____ Recorded information

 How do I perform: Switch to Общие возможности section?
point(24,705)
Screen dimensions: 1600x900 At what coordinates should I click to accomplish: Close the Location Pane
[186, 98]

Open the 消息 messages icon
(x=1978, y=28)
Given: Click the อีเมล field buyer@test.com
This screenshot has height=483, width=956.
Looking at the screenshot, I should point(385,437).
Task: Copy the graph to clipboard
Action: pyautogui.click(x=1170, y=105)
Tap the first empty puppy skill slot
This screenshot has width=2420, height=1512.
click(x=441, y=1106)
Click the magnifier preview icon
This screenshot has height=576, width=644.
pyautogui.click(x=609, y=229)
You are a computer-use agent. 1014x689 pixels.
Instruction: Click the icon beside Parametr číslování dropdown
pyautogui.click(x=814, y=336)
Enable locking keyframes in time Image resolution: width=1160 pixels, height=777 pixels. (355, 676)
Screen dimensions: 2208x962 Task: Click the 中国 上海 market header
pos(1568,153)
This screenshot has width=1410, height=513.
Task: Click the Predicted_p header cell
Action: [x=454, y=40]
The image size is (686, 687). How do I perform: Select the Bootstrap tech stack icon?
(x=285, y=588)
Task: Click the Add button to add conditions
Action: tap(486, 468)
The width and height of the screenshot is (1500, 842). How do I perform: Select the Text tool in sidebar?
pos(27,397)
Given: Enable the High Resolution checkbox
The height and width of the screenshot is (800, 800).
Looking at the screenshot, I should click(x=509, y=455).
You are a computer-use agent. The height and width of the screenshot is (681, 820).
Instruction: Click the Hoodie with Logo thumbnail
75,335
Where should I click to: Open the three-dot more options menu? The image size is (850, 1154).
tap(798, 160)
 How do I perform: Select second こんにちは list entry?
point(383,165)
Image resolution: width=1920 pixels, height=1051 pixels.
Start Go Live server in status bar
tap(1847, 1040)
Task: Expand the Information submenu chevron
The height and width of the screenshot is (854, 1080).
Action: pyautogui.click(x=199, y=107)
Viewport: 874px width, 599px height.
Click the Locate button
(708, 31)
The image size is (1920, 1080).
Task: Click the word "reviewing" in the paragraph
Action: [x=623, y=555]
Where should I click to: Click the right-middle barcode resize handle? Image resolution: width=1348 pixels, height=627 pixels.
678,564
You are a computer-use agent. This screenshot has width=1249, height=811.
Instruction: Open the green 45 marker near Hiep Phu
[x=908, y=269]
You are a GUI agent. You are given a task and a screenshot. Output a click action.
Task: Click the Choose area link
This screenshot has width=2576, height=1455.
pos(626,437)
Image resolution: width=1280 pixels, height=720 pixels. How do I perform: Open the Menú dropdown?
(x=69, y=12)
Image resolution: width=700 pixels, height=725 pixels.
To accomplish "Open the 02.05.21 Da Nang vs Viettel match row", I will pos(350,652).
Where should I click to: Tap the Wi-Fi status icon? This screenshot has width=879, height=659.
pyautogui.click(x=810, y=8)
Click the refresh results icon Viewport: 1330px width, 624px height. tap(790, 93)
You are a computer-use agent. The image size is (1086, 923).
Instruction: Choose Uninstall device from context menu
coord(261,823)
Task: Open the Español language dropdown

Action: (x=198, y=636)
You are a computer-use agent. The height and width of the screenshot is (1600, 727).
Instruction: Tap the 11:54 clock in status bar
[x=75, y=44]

________

**What to do:** All of the entries, from the first line to the last, should be duplicated exactly.

**Answer space:**
 How do I perform: Switch to Общие возможности section?
point(24,705)
Screen dimensions: 1600x900 At what coordinates should I click to accomplish: Close the Location Pane
[186, 98]

Open the 消息 messages icon
(x=1978, y=28)
Given: Click the อีเมล field buyer@test.com
This screenshot has height=483, width=956.
Looking at the screenshot, I should point(385,437).
Task: Copy the graph to clipboard
Action: pyautogui.click(x=1170, y=105)
Tap the first empty puppy skill slot
This screenshot has width=2420, height=1512.
click(x=441, y=1106)
Click the magnifier preview icon
This screenshot has height=576, width=644.
pyautogui.click(x=609, y=229)
You are a computer-use agent. 1014x689 pixels.
Instruction: Click the icon beside Parametr číslování dropdown
pyautogui.click(x=814, y=336)
Enable locking keyframes in time Image resolution: width=1160 pixels, height=777 pixels. (355, 676)
Screen dimensions: 2208x962 Task: Click the 中国 上海 market header
pos(1568,153)
This screenshot has width=1410, height=513.
Task: Click the Predicted_p header cell
Action: [x=454, y=40]
The image size is (686, 687). How do I perform: Select the Bootstrap tech stack icon?
(x=285, y=588)
Task: Click the Add button to add conditions
Action: tap(486, 468)
The width and height of the screenshot is (1500, 842). How do I perform: Select the Text tool in sidebar?
pos(27,397)
Given: Enable the High Resolution checkbox
The height and width of the screenshot is (800, 800).
Looking at the screenshot, I should click(x=509, y=455).
You are a computer-use agent. The height and width of the screenshot is (681, 820).
Instruction: Click the Hoodie with Logo thumbnail
75,335
Where should I click to: Open the three-dot more options menu? The image size is (850, 1154).
tap(798, 160)
 How do I perform: Select second こんにちは list entry?
point(383,165)
Image resolution: width=1920 pixels, height=1051 pixels.
Start Go Live server in status bar
tap(1847, 1040)
Task: Expand the Information submenu chevron
The height and width of the screenshot is (854, 1080).
Action: pyautogui.click(x=199, y=107)
Viewport: 874px width, 599px height.
Click the Locate button
(708, 31)
The image size is (1920, 1080).
Task: Click the word "reviewing" in the paragraph
Action: [x=623, y=555]
Where should I click to: Click the right-middle barcode resize handle? Image resolution: width=1348 pixels, height=627 pixels.
678,564
You are a computer-use agent. This screenshot has width=1249, height=811.
Instruction: Open the green 45 marker near Hiep Phu
[x=908, y=269]
You are a GUI agent. You are given a task and a screenshot. Output a click action.
Task: Click the Choose area link
This screenshot has width=2576, height=1455.
pos(626,437)
Image resolution: width=1280 pixels, height=720 pixels. How do I perform: Open the Menú dropdown?
(x=69, y=12)
Image resolution: width=700 pixels, height=725 pixels.
To accomplish "Open the 02.05.21 Da Nang vs Viettel match row", I will pos(350,652).
Where should I click to: Tap the Wi-Fi status icon? This screenshot has width=879, height=659.
pyautogui.click(x=810, y=8)
Click the refresh results icon Viewport: 1330px width, 624px height. tap(790, 93)
You are a computer-use agent. The image size is (1086, 923).
Instruction: Choose Uninstall device from context menu
coord(261,823)
Task: Open the Español language dropdown

Action: (x=198, y=636)
You are a computer-use agent. The height and width of the screenshot is (1600, 727).
Instruction: Tap the 11:54 clock in status bar
[x=75, y=44]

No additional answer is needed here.